Sejarah Permainan Cublak-cublak suweng
Permainan Cublak-cublak suweng, salah satu karya Sunan Giri (1442 M),
seorang ulama sekaligus budayawan yang sangat hebat. Dakwahnya tidak
memaksa namun justru menjadikan rasa untuk hanyut didalamnya. Metode ini
ternyata sangat ampuh untuk menjadikan daya tarik orang-orang jawa awam
terhadap Islam. Melalui seni budaya yang berupa gamelan, tembang,
ataupun karya sastra lainnya menjadikan Sunan Giri sebagai sosok yang
dikagumi hingga kini.
Langkah-langkah Permainan
Cublak-cublak suweng merupakan permainan yang dimainkan minimal 3
orang, dan akan semakin menarik jika dimainkan oleh 7 hingga 8 orang.
Permainan ini dimulai dengan menentukan salah satu dari peserta
permainan untuk menjadi Pak Empo, tokoh utama dalam permainan ini. Pak
Empo bertugas mencari sebuah kerikil, atau batu kecil (diibaratkan
suweng) yang akan disembunyikan peserta lain. Sebelumnya Pak Empo
berbaring telungkup di tengah-tengah peserta, kemudian peserta lain
menaruh telapak tangannya menghadap ke atas di punggung Pak Empo.
Cara bermain
Pertama kali dimulai dengan Gambreng, yang kalah menjadi Pak Empo.
Dia berbaring telungkup di tengah, anak-anak lain duduk melingkar. Buka
telapak tangan menghadap ke atas dan letakkan di punggung Pak Empo.

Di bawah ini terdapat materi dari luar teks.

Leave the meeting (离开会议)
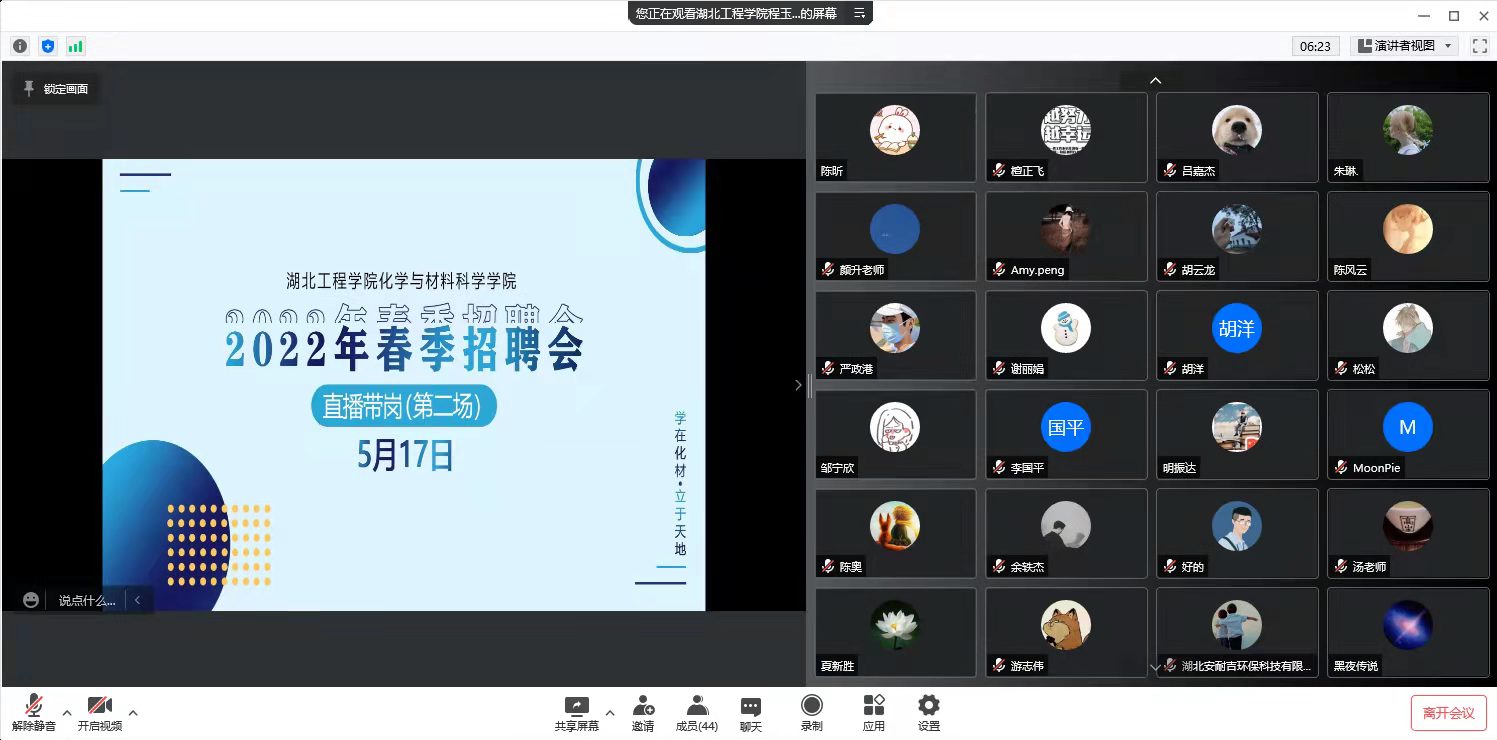 pos(1448,713)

Salah satu anak memegang biji kerikil dan dipindah dari telapak tangan
satu ke telapak tangan lainnya diiringi lagu Cublak-Cublek Suweng.
“Cublak cublek suweng. Suwenge ting gelenter. Mambu ketundung gudel.

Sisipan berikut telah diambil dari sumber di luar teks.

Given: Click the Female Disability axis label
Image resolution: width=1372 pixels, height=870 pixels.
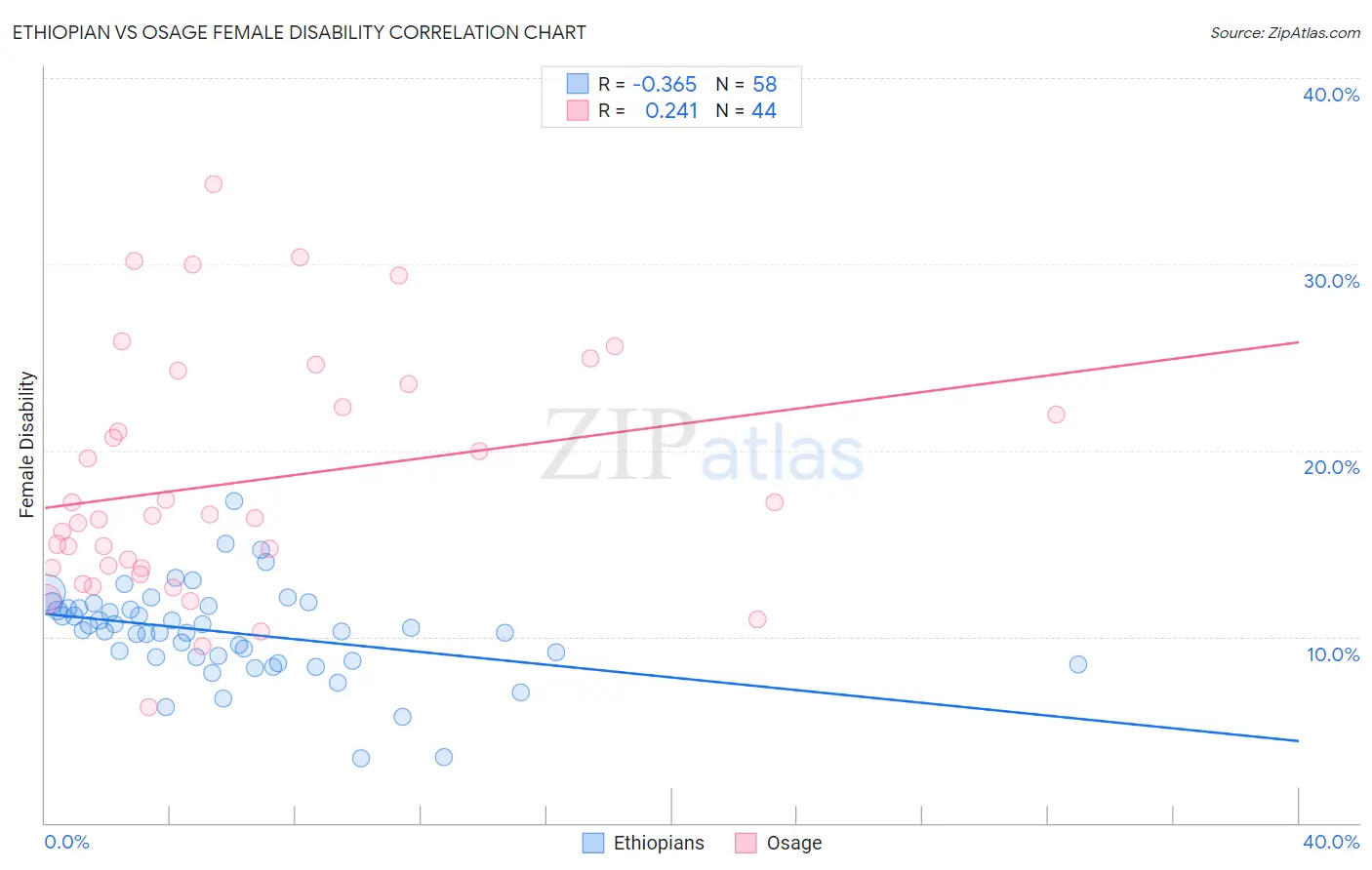Looking at the screenshot, I should pyautogui.click(x=27, y=444).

Pak empo lirak-lirik. Sapa ngguyu ndhelikake. Sir-sir pong dele gosong.
Sir-sir pong dele gosong.”, dinyanyikan bersama, biasanya dilakukan 2
atau 3 kali.
Sambil bernyanyi, kerikil atau biji dipindahkan dari tangan satu
pemain ke tangan pemain berikutmya, setelah kalimat (bait terakhir)
“Sir-sir pong dele gosong” serahkan biji atau kerikil ke tangan seorang
anak untuk disembunyikan dalam genggaman. Di akhir lagu, semua anak
menggenggam kedua tangan masing-masing, pura-pura menyembunyikan
kerikil, sambil menggerak-gerakkan tangan. Pak Empo bangun dan menebak
di tangan siapa biji atau kerikil disembunyikan. Bila tebakannya benar,
anak yang menggenggam biji atau kerikil gantian menjadi Pak Empo. Bila
salah, Pak Empo kembali ke posisi semula dan permainan diulang lagi.
Manfaat Permainan Cublak-cublak Suweng
Anak belajar menyanyi, mencocokkan ritme lagu dengan gerakan tangan,
mengenal bahasa Jawa, melatih motorik halus, belajar mengikuti aturan,
latihan kerja sama dan belajar menyimpan rahasia.
Dimana Saja Permainan Ini Dimainkan?
Permainan ini dimainkan diseluruh Indonesia.
Apakah Permainan Ini Bisa Dimainkan Didalam Kelas?
Permainan ini bisa dimainkan didalam kelas maupun diluar kelas.